Our SLO is defined as:
95% (X) of GET Requests to a Route succeed in less than 100 (Y) milliseconds.
The SLI used to measure our SLO is request latency.
Request Latency is measured by the following:
Given an app 'A' deployed on the platform with route 'r', the SLI times how long it takes to make an HTTP Get Request to 'r' for 'A' and receive a response.
CF_APP_DOMAIN is the app domain. This is currently used to map new routes to test control plane uptime.

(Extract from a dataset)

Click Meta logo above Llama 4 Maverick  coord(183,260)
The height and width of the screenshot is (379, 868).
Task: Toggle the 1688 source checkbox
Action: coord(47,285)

DATA_PLANE_APP_NAME: Name of the app.
X: DATA_PLANE_SLO_PERCENTAGE Y: DATA_PLANE_SLO_MAX_REQUEST_LATENCY r: DATA_PLANE_SLI_APP_ROUTE_URL
Our SLO is defined as:
95% (X) of routes that get mapped become available in less than 15 (Y) seconds.
- Every 5 seconds, map a route
- Sleep for propagation time (Y)
- Send requests to route for 30 seconds (U), record their latency and response code
- If greater than 95% (Z) of those requests had a non-200 response code, or exceeded the latency SLO (W), consider that route to be a failure
- If greater than 95% (X) of routes are failures, fail the test
CONTROL_PLANE_SLO_PERCENTAGE (X): Percentage of routes that we expect to get mapped
and become available in less than number of seconds defined by
CONTROL_PLANE_SLO_MAX_ROUTE_PROPAGATION_TIME
. Defaults to 95%.
CONTROL_PLANE_SLO_MAX_ROUTE_PROPAGATION_TIME (Y): Time we wait before seeing if a route is live, defaults to 15 seconds.
CONTROL_PLANE_SLO_DATA_PLANE_AVAILABILITY_PERCENTAGE (Z): Percentage of routes
that succeed in less than the number of seconds defined by
CONTROL_PLANE_SLO_DATA_PLANE_AVAILABILITY_PERCENTAGE
. Defaults to 95%.
CONTROL_PLANE_SLO_DATA_PLANE_MAX_REQUEST_LATENCY (W): Max response time from mapped route, defaults to 200ms.
CONTROL_PLANE_SLO_SAMPLE_CAPTURE_TIME (U): How often we send a request to a route. Defaults to 10 seconds.
CONTROL_PLANE_APP_NAME: Name of the app to map routes to. Defaults to
upgrade-control-plane-sli
.